1. 25

  2. 26
    • This reads like an ad for your company.

    • I really have to disagree on the Dragon Book. It is the “canonical text” in the sense that it is the only book that people who don’t have a background in PL/compilers have heard of (not saying that this is you, necessarily). I think Modern Compiler Implementation in ML is a much better book. For deeper dives, see Types & Programming Languages, the GC Handbook, Parsing Techniques: A Practical Guide, and Optimizing Compilers for Modern Architectures.

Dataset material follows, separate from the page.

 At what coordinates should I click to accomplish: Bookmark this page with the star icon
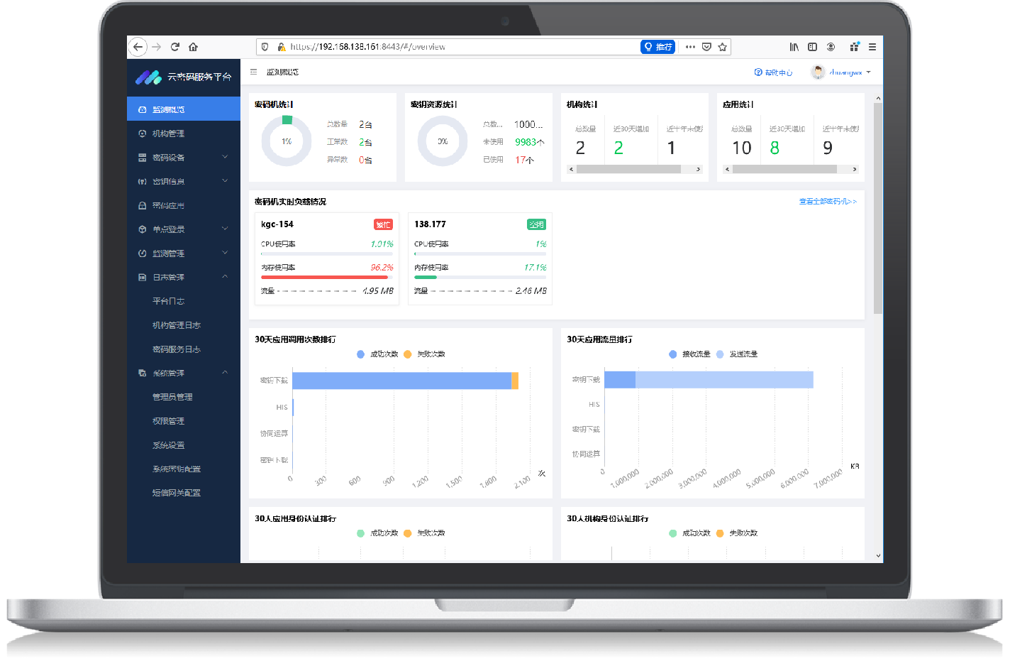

    • Eve isn’t on the frontier of PL, if you want to follow PL research then read {PLDI, POPL, ICFP, OOPSLA}.

    1. 9

      Thanks for the feedback!

      • A 2000 word ad? Sorry you didn’t get any value out of it, perhaps you’re not the target audience.
      • We have used the Appel book too but have had more success with the Dragon book. I think a lot of people have, which is why it has remained such a popular suggestion for undergrads, but like I mentioned in the article it has some thoughtful detractors and you appear to be one of them
      • The frontier of PL is not the frontier to which I was referring

      Thanks again :)

      1. 7

        A 2000 word ad? Sorry you didn’t get any value out of it, perhaps you’re not the target audience.

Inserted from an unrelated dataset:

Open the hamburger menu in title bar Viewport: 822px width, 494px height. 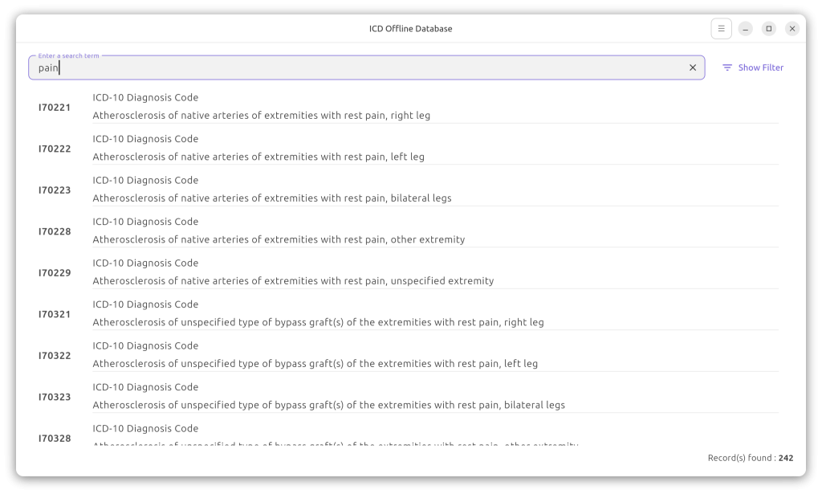pyautogui.click(x=721, y=29)
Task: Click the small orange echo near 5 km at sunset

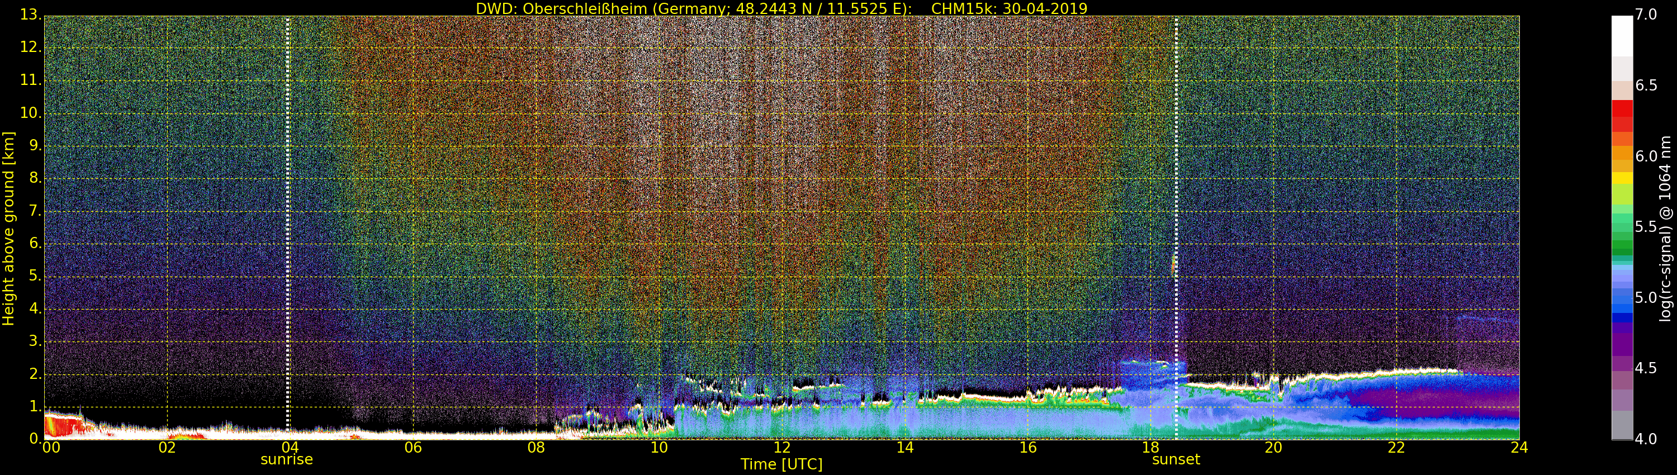Action: tap(1174, 265)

        I’m definitely not the target audience, but I care a lot about getting people interested in PL and compilers. Sorry, I think I was a bit flippant.

        We have used the Appel book too but have had more success with the Dragon book.

        I imagine that the dynamics are different in a classroom vs self-study. The latest edition of the Dragon Book is 1000 pages and spends a significant amount of time on things that aren’t appropriate for a newcomer to compilers. There are over 200 pages dedicated to parsing, for example. In a classroom setting you can pick and choose for your syllabus, but someone doing self-study won’t have the background necessary to know what is important and what isn’t. This is why I prefer recommending less overwhelming texts and supplementing them with advanced, subject-specific texts. In my experience the advanced texts are better references later in your career, too.

        The other problem I have with the Dragon Book is that it spends almost no time on type checking, which is a major part of many compiler front-ends. Appel’s book spends time on it + the supplemental TAPL/ATTAPL provides a much more thorough introduction. Do you cover this in your course?

        1. 4

          Yes I totally agree. So do the authors; they strongly recommend aiming to cover the content over two quarters or even semesters, so it’s certainly a book that benefits from guided study. I should revise the article to make this clear, thank you.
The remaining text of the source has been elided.